(Stored records)
Segment Open
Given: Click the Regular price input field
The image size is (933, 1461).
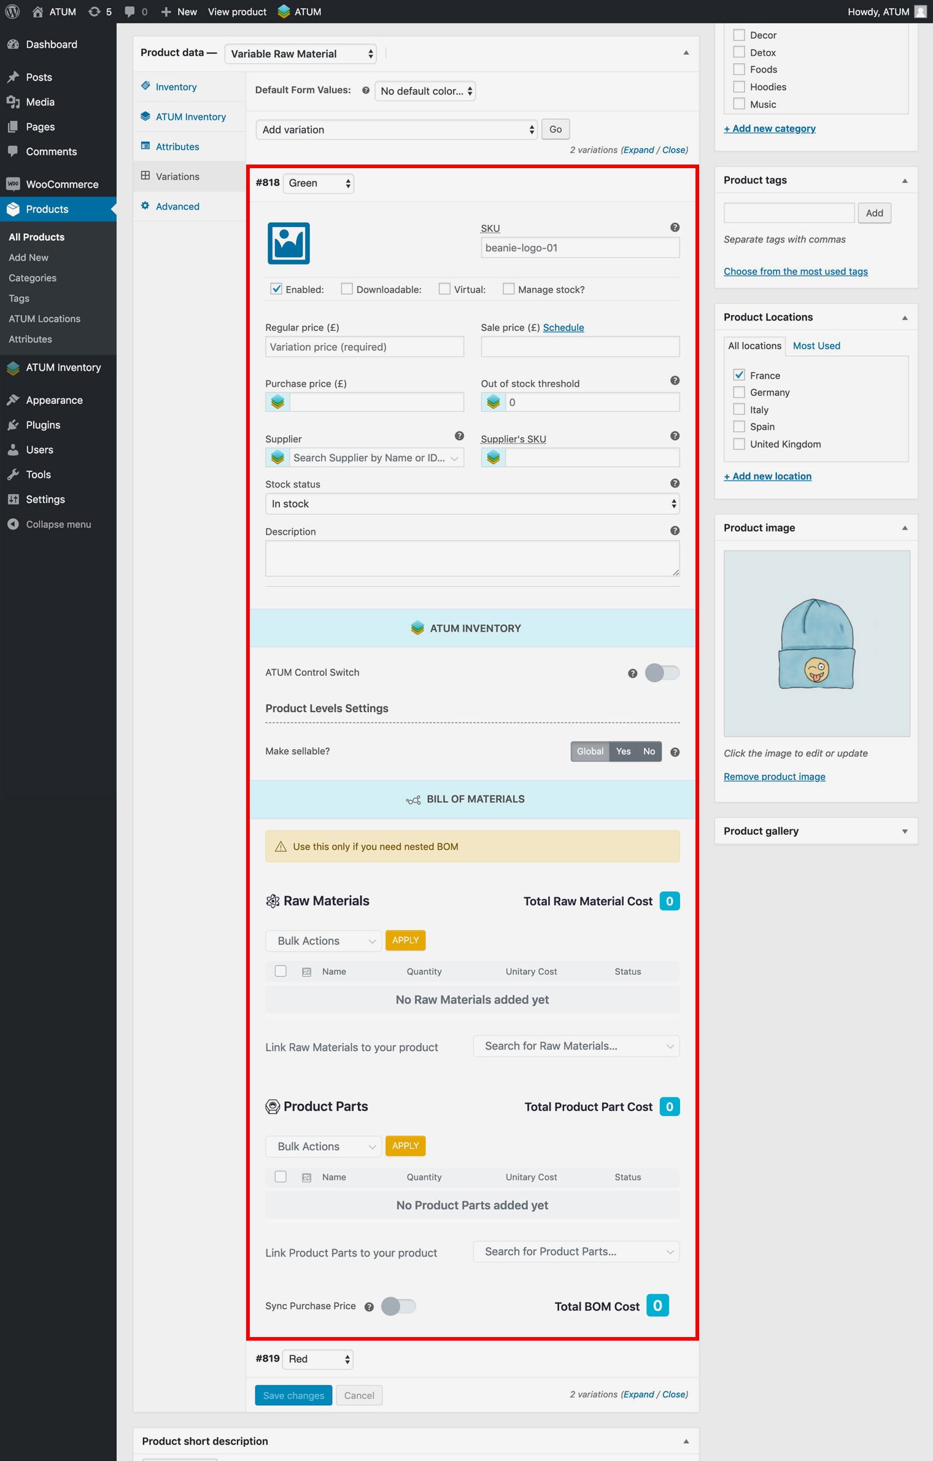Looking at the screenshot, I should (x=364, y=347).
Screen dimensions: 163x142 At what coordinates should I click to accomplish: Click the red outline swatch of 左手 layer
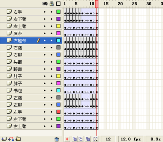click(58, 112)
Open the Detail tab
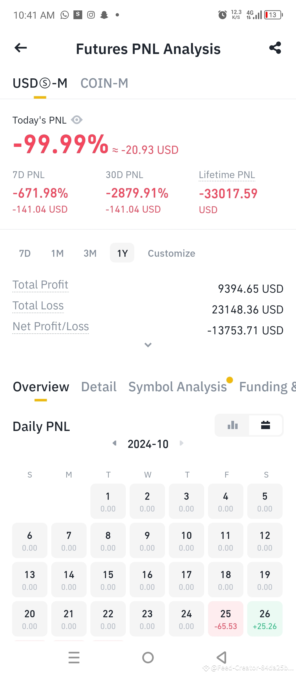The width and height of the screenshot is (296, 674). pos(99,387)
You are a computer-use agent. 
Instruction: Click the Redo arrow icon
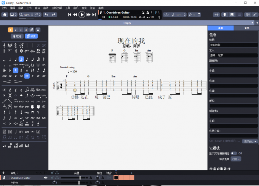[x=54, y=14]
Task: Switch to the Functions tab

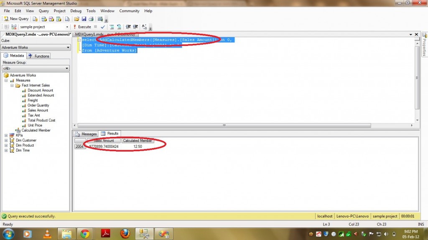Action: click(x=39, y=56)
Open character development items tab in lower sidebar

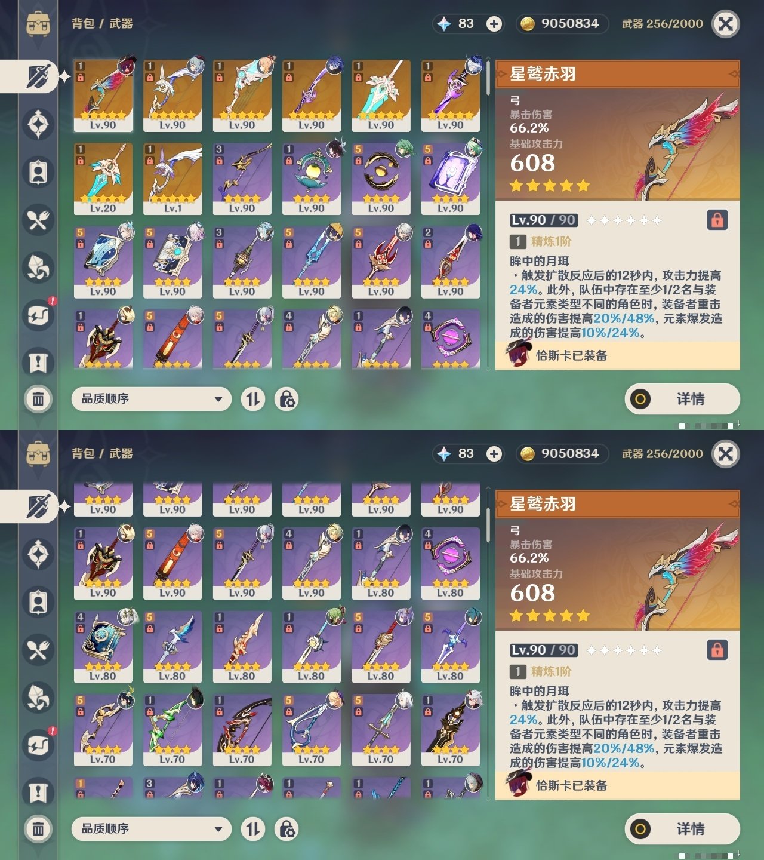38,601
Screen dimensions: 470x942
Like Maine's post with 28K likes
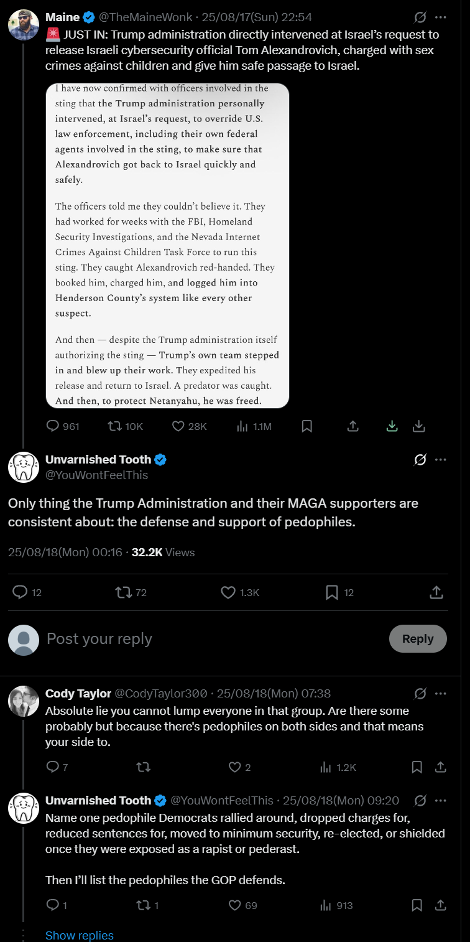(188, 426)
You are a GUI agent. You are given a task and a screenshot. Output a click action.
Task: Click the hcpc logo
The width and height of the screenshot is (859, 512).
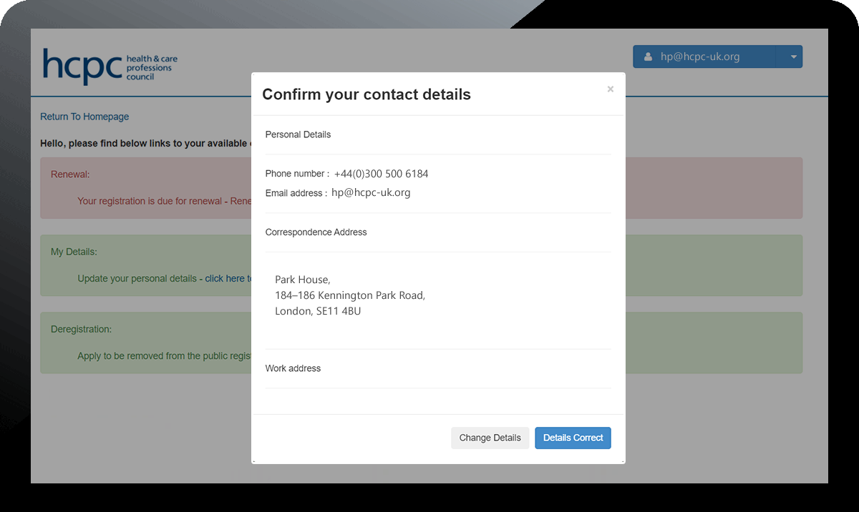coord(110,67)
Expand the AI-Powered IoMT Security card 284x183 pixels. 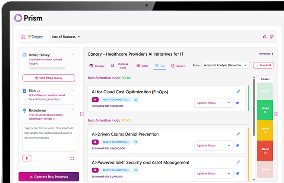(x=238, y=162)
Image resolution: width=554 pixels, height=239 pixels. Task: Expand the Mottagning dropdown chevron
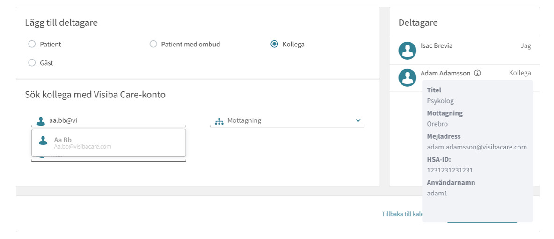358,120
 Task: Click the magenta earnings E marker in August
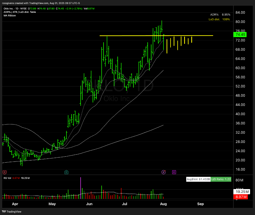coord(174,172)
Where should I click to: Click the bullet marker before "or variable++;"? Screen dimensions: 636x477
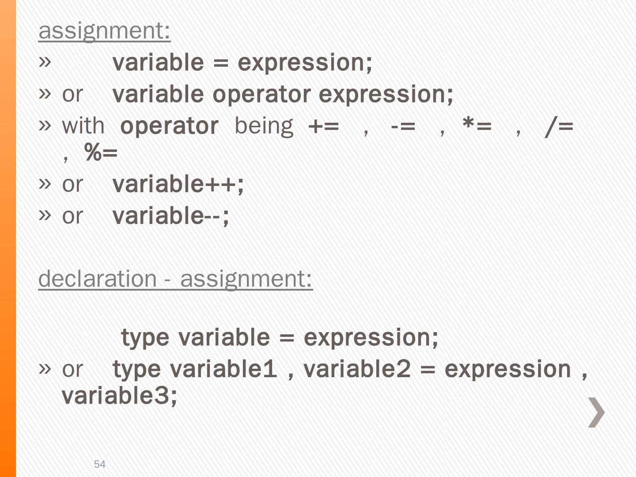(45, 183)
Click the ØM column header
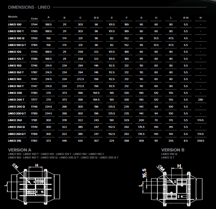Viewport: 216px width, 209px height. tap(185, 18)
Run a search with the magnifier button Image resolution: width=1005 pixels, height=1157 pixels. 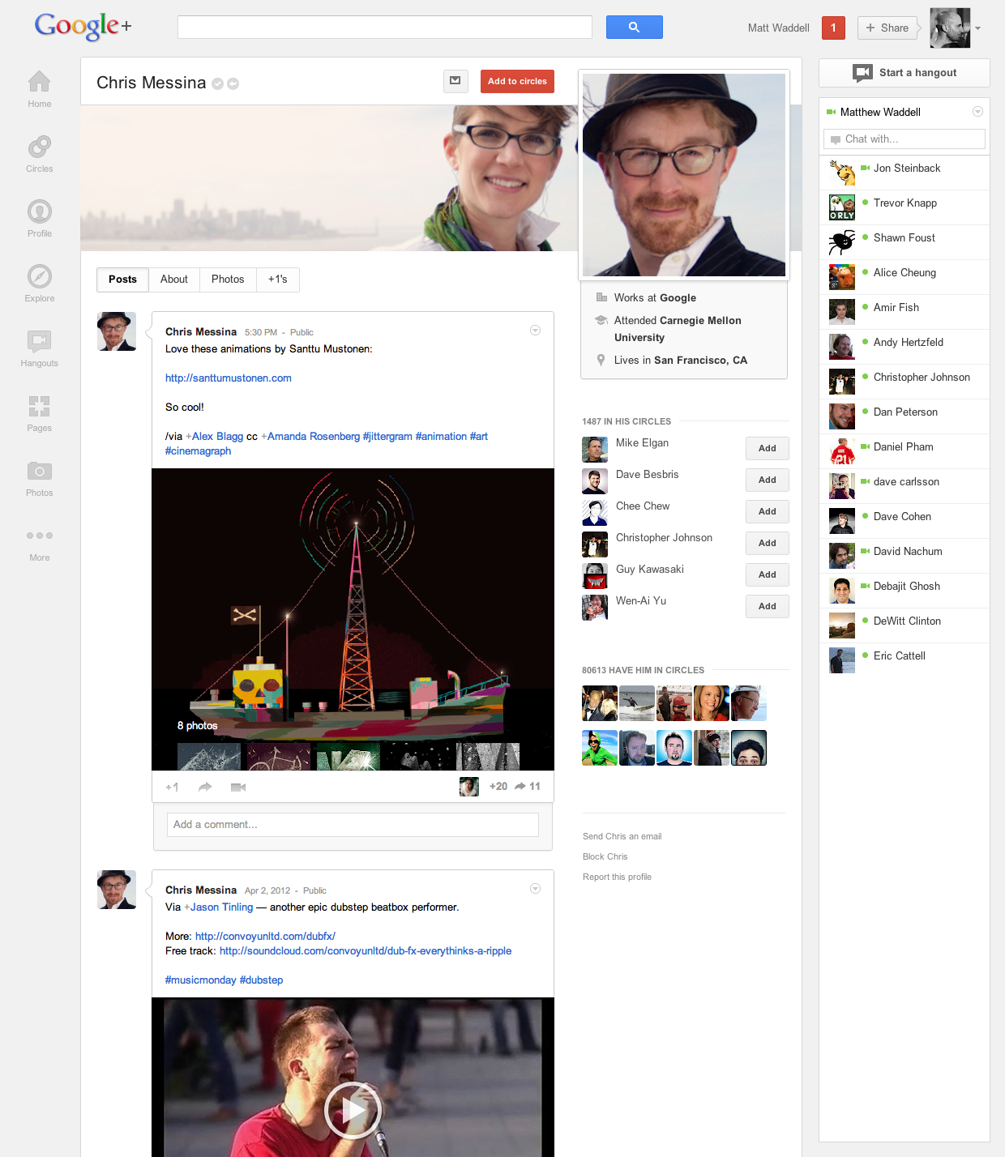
Segment Closed
_Exercise instructions_
The answer must be the lines above from the line that contains "Task: Click the magenta" to the final line of the data, word for word, with no pictures.

_Response for this exercise_
 Task: Click the magenta earnings E marker in August
coord(174,172)
Where should I click to: Click the bullet marker before "or variable++;"? Screen dimensions: 636x477
(45, 183)
Click the ØM column header
Viewport: 216px width, 209px height. tap(185, 18)
Run a search with the magnifier button Image resolution: width=1005 pixels, height=1157 pixels. 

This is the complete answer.